Targeted genome-wide enrichment of functional regions

• Published in: PloS one Vol. 5; no. 6; p. e11138
• Main Authors: Senapathy, Periannan, Bhasi, Ashwini, Mattox, Jeffrey, Dhandapany, Perundurai S, Sadayappan, Sakthivel
• Format: Journal Article
• Language: English
• Published: United States Public Library of Science 16.06.2010; Public Library of Science (PLoS)

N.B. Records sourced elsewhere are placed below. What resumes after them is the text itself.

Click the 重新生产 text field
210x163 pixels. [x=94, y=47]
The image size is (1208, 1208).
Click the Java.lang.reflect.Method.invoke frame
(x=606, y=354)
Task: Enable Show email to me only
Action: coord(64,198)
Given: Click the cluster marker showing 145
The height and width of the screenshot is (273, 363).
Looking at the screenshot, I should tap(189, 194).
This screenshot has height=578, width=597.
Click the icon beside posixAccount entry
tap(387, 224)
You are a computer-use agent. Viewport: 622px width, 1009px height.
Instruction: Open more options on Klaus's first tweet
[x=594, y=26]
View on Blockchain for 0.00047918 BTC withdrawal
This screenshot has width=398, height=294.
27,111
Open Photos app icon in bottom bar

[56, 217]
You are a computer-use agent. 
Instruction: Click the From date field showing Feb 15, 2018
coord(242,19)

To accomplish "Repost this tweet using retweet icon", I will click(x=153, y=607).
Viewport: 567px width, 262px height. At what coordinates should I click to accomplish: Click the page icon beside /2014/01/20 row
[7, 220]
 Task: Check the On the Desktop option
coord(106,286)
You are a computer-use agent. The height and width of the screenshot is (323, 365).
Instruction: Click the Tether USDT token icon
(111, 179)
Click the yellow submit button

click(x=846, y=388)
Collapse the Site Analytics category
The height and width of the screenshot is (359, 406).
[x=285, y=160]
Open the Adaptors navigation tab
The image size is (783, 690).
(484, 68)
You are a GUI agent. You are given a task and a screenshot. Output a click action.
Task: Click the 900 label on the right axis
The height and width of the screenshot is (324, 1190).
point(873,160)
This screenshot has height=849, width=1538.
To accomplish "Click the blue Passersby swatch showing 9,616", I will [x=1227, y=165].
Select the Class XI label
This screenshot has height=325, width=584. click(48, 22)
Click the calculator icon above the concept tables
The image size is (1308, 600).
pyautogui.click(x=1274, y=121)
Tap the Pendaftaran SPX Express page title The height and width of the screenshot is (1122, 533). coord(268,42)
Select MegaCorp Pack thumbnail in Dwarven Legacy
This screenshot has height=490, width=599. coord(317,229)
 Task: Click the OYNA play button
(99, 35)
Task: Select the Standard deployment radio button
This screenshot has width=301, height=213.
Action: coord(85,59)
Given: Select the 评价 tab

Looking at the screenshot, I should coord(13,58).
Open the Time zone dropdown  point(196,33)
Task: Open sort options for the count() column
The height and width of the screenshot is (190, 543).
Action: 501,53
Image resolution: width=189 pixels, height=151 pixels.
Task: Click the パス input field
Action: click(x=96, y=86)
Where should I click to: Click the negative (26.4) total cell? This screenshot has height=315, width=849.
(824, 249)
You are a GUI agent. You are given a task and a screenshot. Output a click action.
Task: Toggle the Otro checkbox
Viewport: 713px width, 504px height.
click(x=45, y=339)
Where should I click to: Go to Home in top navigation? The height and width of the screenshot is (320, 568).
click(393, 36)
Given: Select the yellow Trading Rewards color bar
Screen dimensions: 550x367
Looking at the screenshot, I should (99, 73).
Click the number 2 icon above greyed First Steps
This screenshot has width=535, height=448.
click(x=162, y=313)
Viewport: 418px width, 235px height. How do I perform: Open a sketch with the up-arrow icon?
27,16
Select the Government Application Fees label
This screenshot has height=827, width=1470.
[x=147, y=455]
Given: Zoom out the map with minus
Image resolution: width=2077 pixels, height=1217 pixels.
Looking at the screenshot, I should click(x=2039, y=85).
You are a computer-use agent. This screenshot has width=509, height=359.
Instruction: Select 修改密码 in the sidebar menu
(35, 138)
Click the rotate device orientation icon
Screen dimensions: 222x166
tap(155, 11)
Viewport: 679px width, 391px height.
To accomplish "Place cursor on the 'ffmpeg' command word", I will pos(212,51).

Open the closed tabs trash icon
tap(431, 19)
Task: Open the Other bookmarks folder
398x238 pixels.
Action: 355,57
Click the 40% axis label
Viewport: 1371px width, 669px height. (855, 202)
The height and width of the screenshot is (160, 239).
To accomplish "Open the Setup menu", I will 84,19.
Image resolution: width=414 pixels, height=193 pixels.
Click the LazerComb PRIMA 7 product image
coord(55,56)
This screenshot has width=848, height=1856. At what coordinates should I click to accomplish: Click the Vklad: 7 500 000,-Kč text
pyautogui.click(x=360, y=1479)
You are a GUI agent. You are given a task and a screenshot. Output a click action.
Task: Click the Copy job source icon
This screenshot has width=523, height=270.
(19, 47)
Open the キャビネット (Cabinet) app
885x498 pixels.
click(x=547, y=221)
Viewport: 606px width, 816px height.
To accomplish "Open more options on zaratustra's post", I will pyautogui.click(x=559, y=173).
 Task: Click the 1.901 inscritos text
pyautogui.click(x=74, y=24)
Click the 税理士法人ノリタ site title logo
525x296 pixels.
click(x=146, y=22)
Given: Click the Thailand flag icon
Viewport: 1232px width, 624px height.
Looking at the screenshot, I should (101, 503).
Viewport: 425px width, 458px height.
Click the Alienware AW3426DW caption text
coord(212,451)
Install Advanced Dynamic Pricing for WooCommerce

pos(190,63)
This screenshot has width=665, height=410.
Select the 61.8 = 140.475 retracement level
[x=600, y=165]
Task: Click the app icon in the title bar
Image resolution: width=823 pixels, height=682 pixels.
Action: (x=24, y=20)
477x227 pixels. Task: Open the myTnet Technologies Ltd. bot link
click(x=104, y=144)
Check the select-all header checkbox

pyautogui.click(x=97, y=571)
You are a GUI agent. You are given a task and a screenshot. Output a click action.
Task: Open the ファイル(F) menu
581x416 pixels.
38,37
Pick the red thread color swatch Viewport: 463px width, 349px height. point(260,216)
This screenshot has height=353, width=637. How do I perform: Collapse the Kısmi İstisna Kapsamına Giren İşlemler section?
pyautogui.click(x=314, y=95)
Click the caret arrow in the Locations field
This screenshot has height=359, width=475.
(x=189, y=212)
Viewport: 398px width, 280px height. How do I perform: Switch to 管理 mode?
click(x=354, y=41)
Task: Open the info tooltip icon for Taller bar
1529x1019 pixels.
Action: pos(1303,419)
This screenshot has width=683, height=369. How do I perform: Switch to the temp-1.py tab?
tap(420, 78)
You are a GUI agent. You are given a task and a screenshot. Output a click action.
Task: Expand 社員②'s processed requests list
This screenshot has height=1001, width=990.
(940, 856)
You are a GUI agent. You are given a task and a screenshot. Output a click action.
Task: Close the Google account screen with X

• Subjects: Analysis; Base Sequence; Bioinformatics; Biotechnology; Candida albicans; Capillary electrophoresis; Carrier Proteins - genetics; Complementarity; Computational Biology/Genomics; Computer applications; Deoxyribonucleic acid; DNA; DNA Primers; Enhancers; Enrichment; Exons; Feasibility Studies; Fingerprinting; Gene Regulatory Networks; Gene sequencing; Genes; Genetic aspects; Genetics; Genetics and Genomics/Bioinformatics; Genetics and Genomics/Functional Genomics; Genetics and Genomics/Gene Discovery; Genome, Human; Genomes; Genomics; Heart diseases; HIV; Human immunodeficiency virus; Humans; Medical screening; Methods; Multiplexing; Mutation; Myosin; Nucleotide sequence; Permutations; Primers; Promoter Regions, Genetic; Promoters; Protein binding; Proteomics; Randomization; Trends; New York; United States > US; Wisconsin
• ISSN: 1932-6203; 1932-6203
• DOI: 10.1371/journal.pone.0011138

Only a small fraction of large genomes such as that of the human contains the functional regions such as the exons, promoters, and polyA sites. A platform technique for selective enrichment of functional genomic regions will enable several next-generation sequencing applications that include the discovery of causal mutations for disease and drug response. Here, we describe a powerful platform technique, termed "functional genomic fingerprinting" (FGF), for the multiplexed genomewide isolation and analysis of targeted regions such as the exome, promoterome, or exon splice enhancers. The technique employs a fixed part of a uniquely designed Fixed-Randomized primer, while the randomized part contains all the possible sequence permutations. The Fixed-Randomized primers bind with full sequence complementarity at multiple sites where the fixed sequence (such as the splice signals) occurs within the genome, and multiplex amplify many regions bounded by the fixed sequences (e.g., exons). Notably, validation of this technique using cardiac myosin binding protein-C (MYBPC3) gene as an example strongly supports the application and efficacy of this method. Further, assisted by genomewide computational analyses of such sequences, the FGF technique may provide a unique platform for high-throughput sample production and analysis of targeted genomic regions by the next-generation sequencing techniques, with powerful applications in discovering disease and drug response genes.